In [None]:
# Initialize Otter
import otter
grader = otter.Notebook("lab04.ipynb")

# Lab 4: Tables and Visualizations 

Welcome to Lab 4! 

We are moving into additional functions with tables as well as ways to visualize data. 

The [Python Reference](https://pages.mtu.edu/~lebrown/data1202-s24/reference/index.html) has information that will be useful for this lab.

**Recommended Reading**:
 * [Tables](https://inferentialthinking.com/chapters/06/Tables.html)
 * [Visualizing Categorical Distributions](https://inferentialthinking.com/chapters/07/1/Visualizing_Categorical_Distributions.html)
 * [Visualizing Numerical Distributions](https://inferentialthinking.com/chapters/07/2/Visualizing_Numerical_Distributions.html)


**Submission**: Once you’re finished, run all cells besides the last one, select File > Save Notebook, and then execute the final cell. Then submit the downloaded zip file, that includes your notebook,  according to your instructor's directions.

In [None]:
# Just run this cell
import numpy as np
import math
from datascience import *

%matplotlib inline
import matplotlib.pyplot as plots
plots.style.use('fivethirtyeight')

# Cal Football 

This lab we will be working with a file `"football.csv"`, which contains information about the Cal football team. 


### Load table from the file 

**Question 1.1** 
Load the data file into a table called `cal`. 

In [None]:
cal = ...
cal.show(10)

In [None]:
grader.check("q11")

### Excluding columns: `drop` 

We now have information about Cal Football's seasons since statistics were kept.
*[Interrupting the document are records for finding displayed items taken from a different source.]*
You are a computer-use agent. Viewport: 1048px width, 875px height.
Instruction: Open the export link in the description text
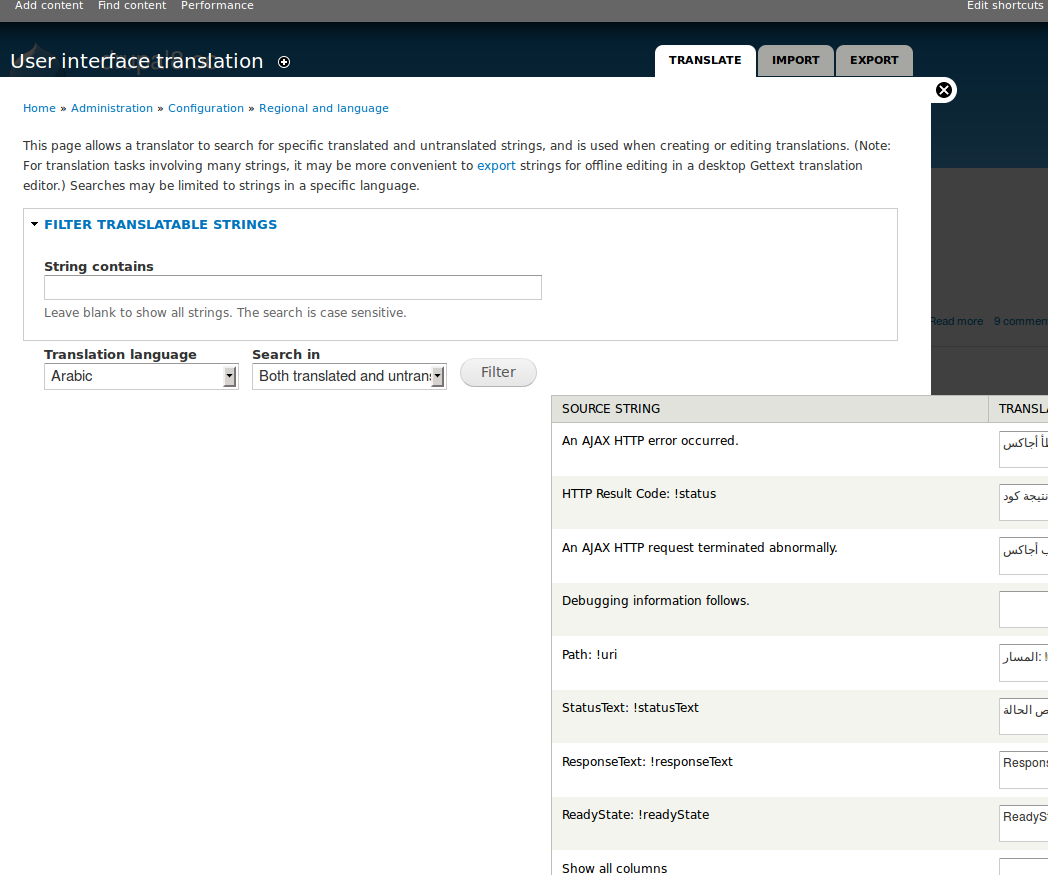(x=496, y=165)
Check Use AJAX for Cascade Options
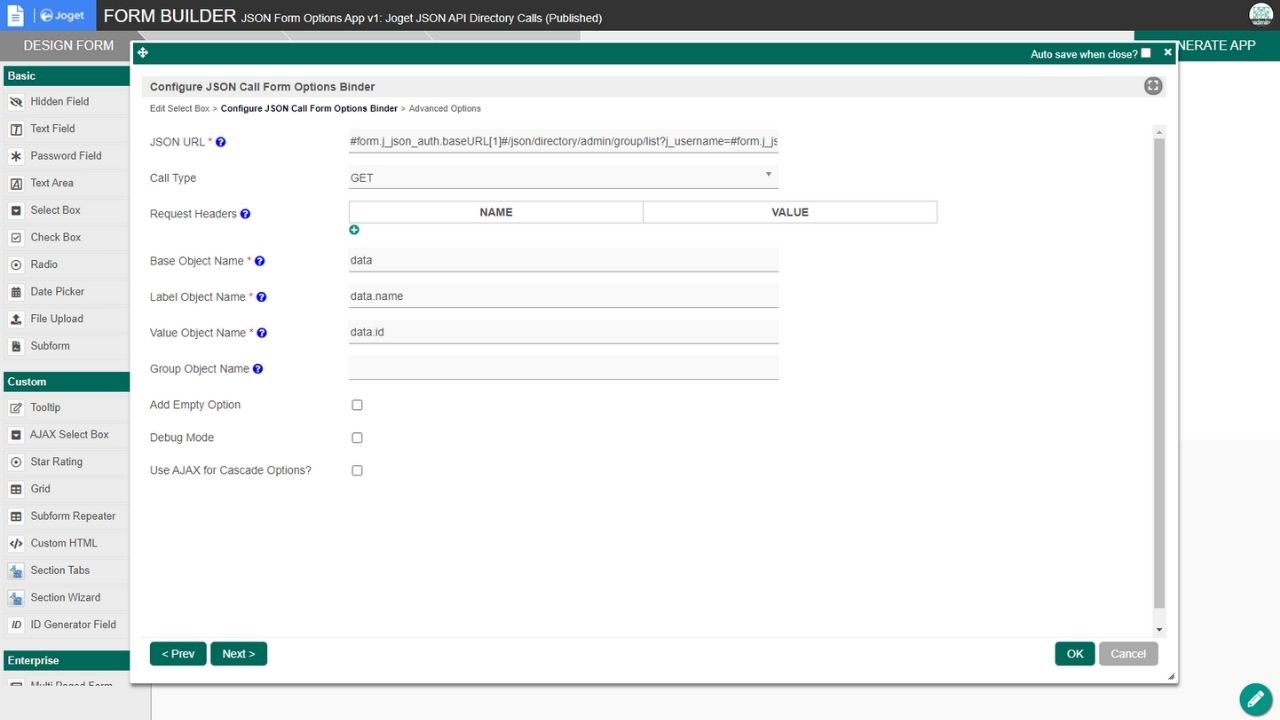Screen dimensions: 1280x720 (357, 470)
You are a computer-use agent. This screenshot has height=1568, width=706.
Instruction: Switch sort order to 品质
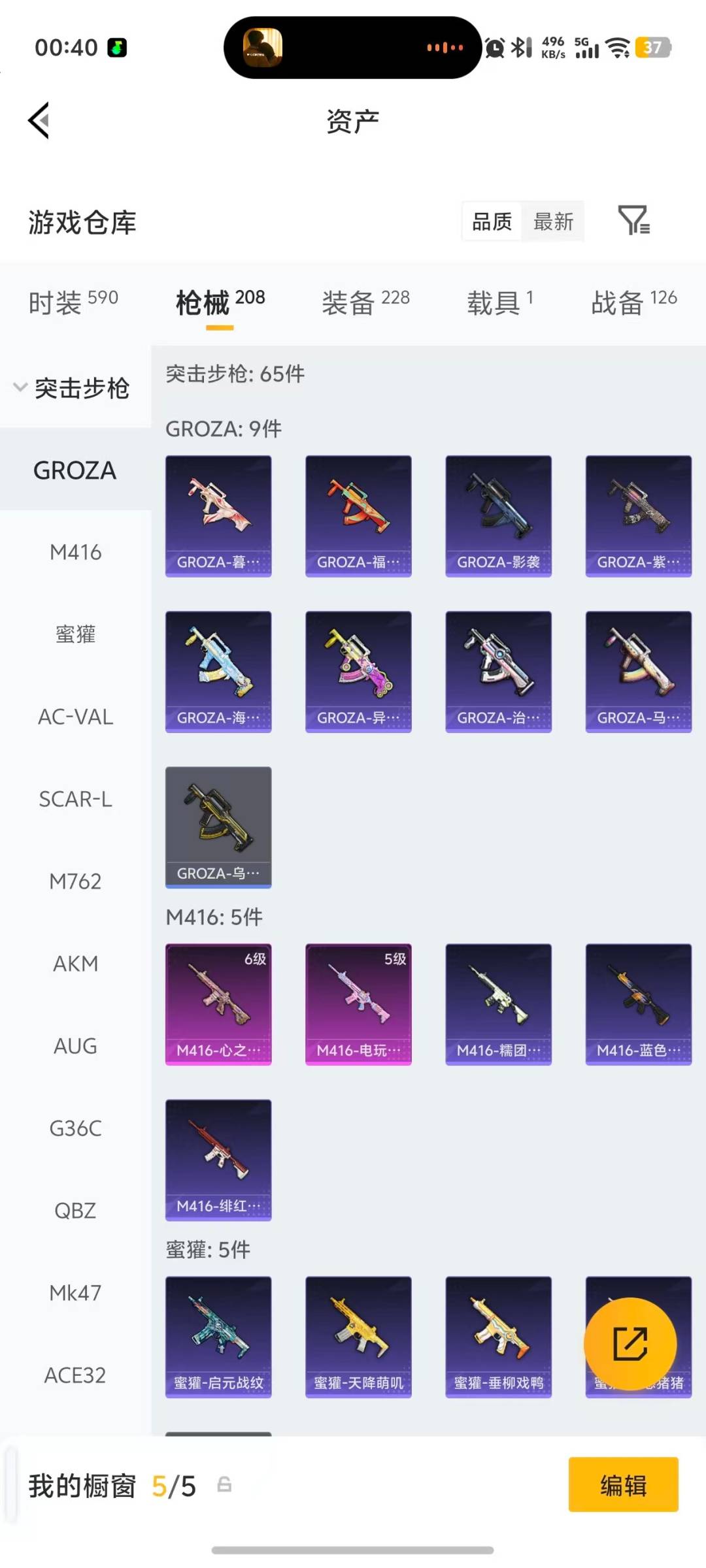pyautogui.click(x=492, y=221)
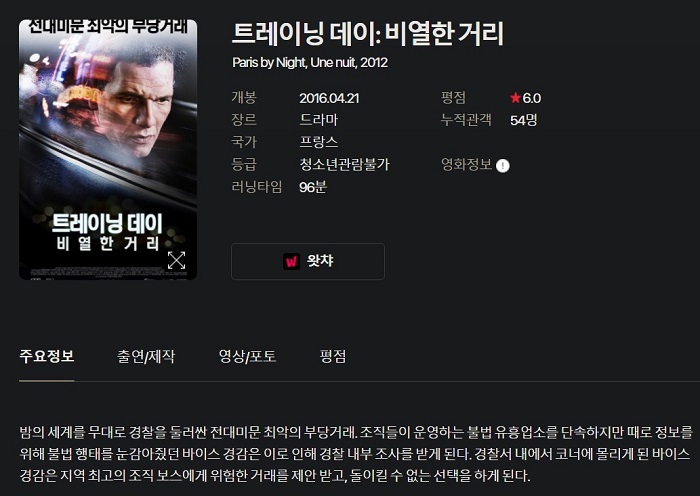
Task: Click the release date 2016.04.21
Action: pos(329,98)
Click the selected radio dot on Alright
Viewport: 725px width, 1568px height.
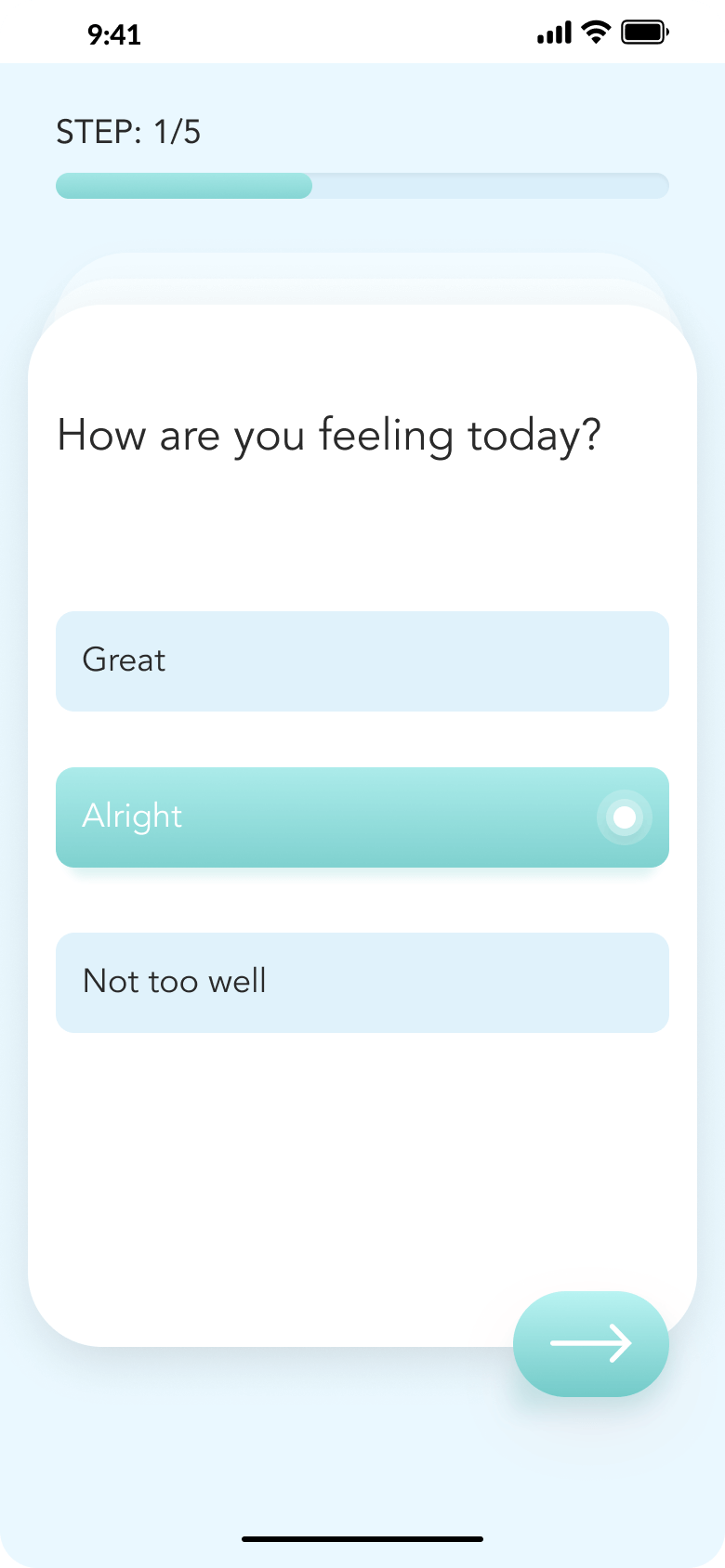click(625, 817)
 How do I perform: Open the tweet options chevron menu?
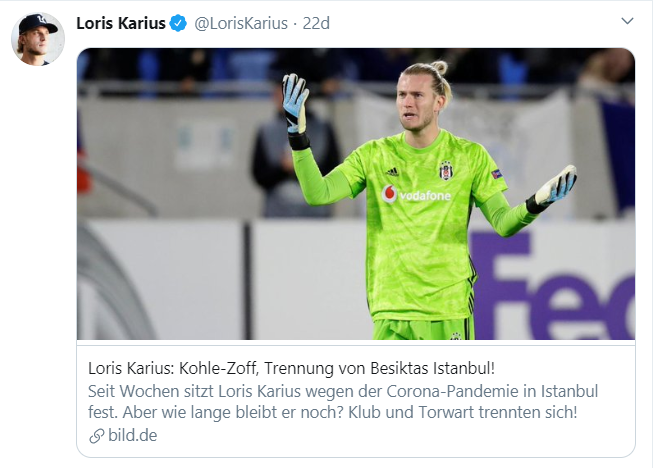pos(627,21)
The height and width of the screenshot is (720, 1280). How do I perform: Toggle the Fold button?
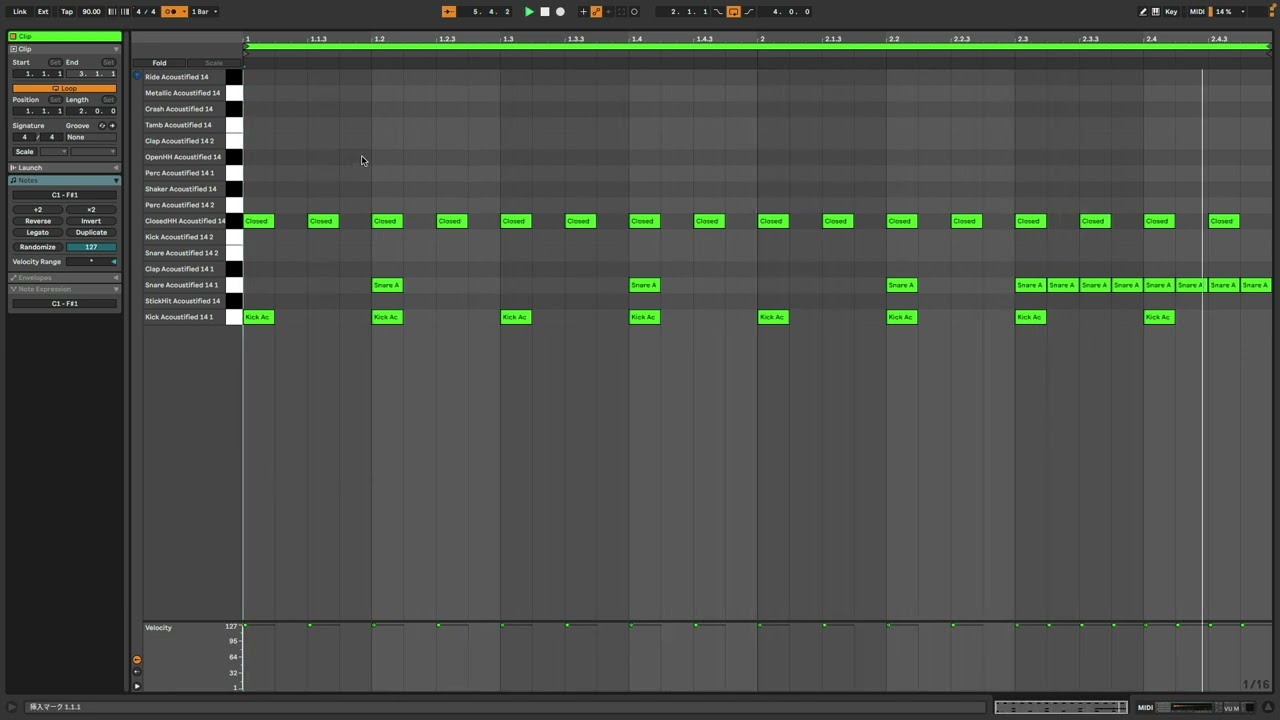[159, 63]
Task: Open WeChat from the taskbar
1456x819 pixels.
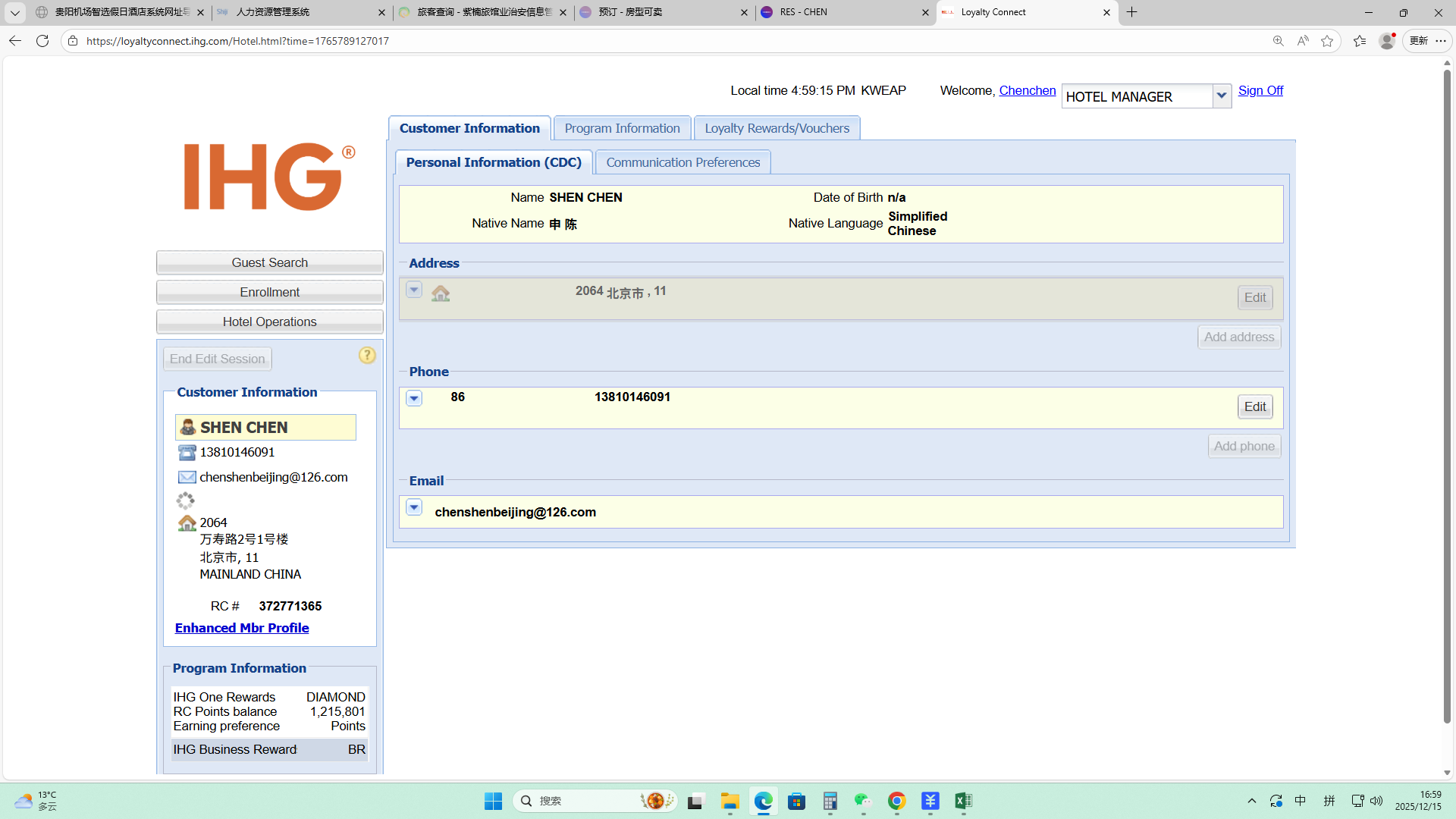Action: click(863, 801)
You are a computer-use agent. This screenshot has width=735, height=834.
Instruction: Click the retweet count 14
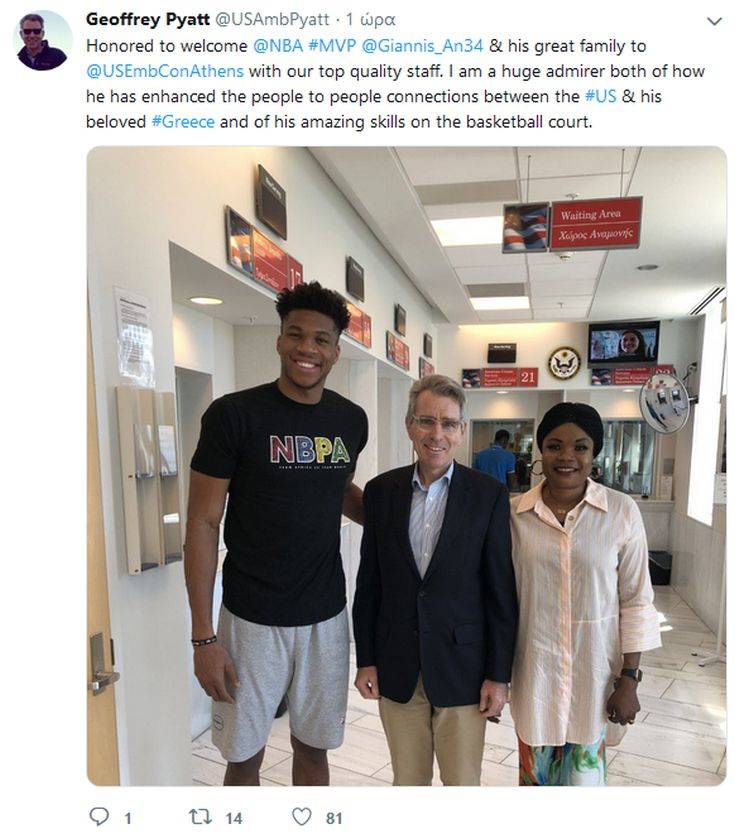click(x=233, y=818)
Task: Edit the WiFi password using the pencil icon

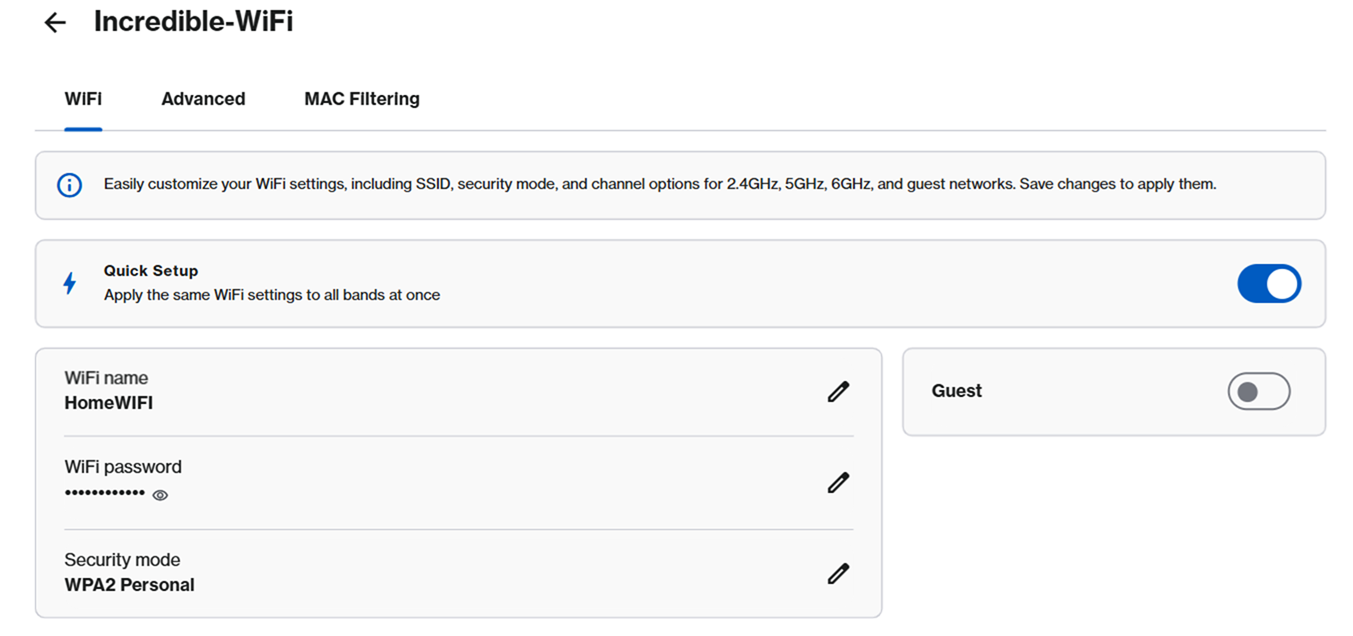Action: pos(838,482)
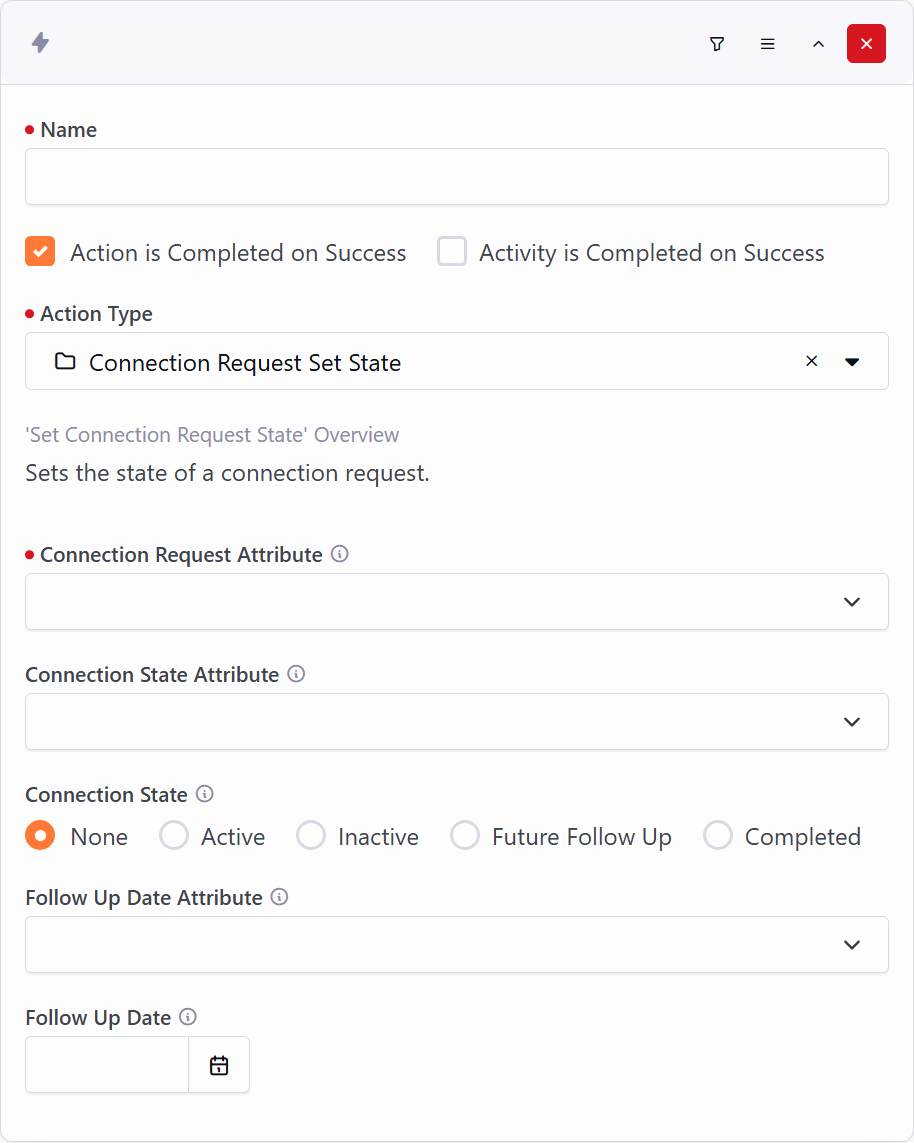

Because this file was pulled from the internet, it may have some data in it that we are not interested in, like the rows with a bunch of `nan` values (`nan` means "Not a number", and it is commonly used to indicate there is no value there).

**Caution**: It is not a good idea to blindly drop all columns with several NaN values from a table. What information would have been lost if we just dropped all missing values?

However, for the sake of this exercise, we'll do so. We can use the `drop` method to remove columns like this from the table. 


**Question 1.2** 
Let's drop the `Notes` column. 

Let's also drop the `AP Pre`, `AP High`, `AP Post`, `SRS` and `SOS` columns from the table. These are statistics specific to college football, and they are not important for what we're doing. `drop` can take in as many columns as you need, and it will drop them all from the table.

Call the new table `cal_improved_columns`

In [None]:
cal_improved_columns = ...
cal_improved_columns.show(5)

In [None]:
grader.check("q12")

### Querying 

**Question 1.3**
Let's try querying our new table using the `column` method to determine which conferences Cal has played in during its history. This information is contained within the `"Conf"` column of the `cal_improved_columns` table.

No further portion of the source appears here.